The Busted Homes Behind a Big Bet

Download 2010-4-22 Underlying Goldman Deal, a Different Set of Risk-Takers – WSJ.com

The government's civil-fraud allegation against Goldman Sachs Group Inc. centers on a deal the firm crafted so that hedge-fund king John Paulson could bet on a collapse in U.S. housing prices.

It was a dizzyingly complex transaction, involving 90 bonds and a 65-page deal sheet. But it all boiled down to whether people like Stella Onyeukwu, Gheorghe Bledea and Jack Booket could pay their mortgages.

They couldn't, and Mr. Paulson made $1 billion as a result.

Mr. Booket, a 44-year-old heating and air-conditioning repairman, owed $300,000 on his three-bedroom home in Aberdeen Township. His house was one of thousands that wound up in a pool of mortgages that were referenced in the so-called collateralized debt obligation, or CDO, which Goldman created for Mr. Paulson. The hedge-fund manager invested heavily in a form of insurance that could yield huge gains if the borrowers grew unable to pay.

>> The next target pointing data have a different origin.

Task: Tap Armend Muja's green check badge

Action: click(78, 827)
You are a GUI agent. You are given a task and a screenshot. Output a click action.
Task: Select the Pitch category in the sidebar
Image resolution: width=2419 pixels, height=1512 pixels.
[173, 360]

In 2006, Mr. Booket got hit by a car while riding a motorcycle from a late-night party, was unable to find much work and couldn't pay the bank. In October 2008, he lost the house to foreclosure and plans to move out by next week. He says he bears no grudge against Mr. Paulson and Goldman.

"The man came up with a scheme to get rich, and he did it," says Mr. Booket, who had refinanced his mortgage just months before the accident. "So more power to him."

More than half of the 500,000 mortgages from 48 states contained in the Goldman deal—known as Abacus 2007-AC1—are now in default or foreclosed.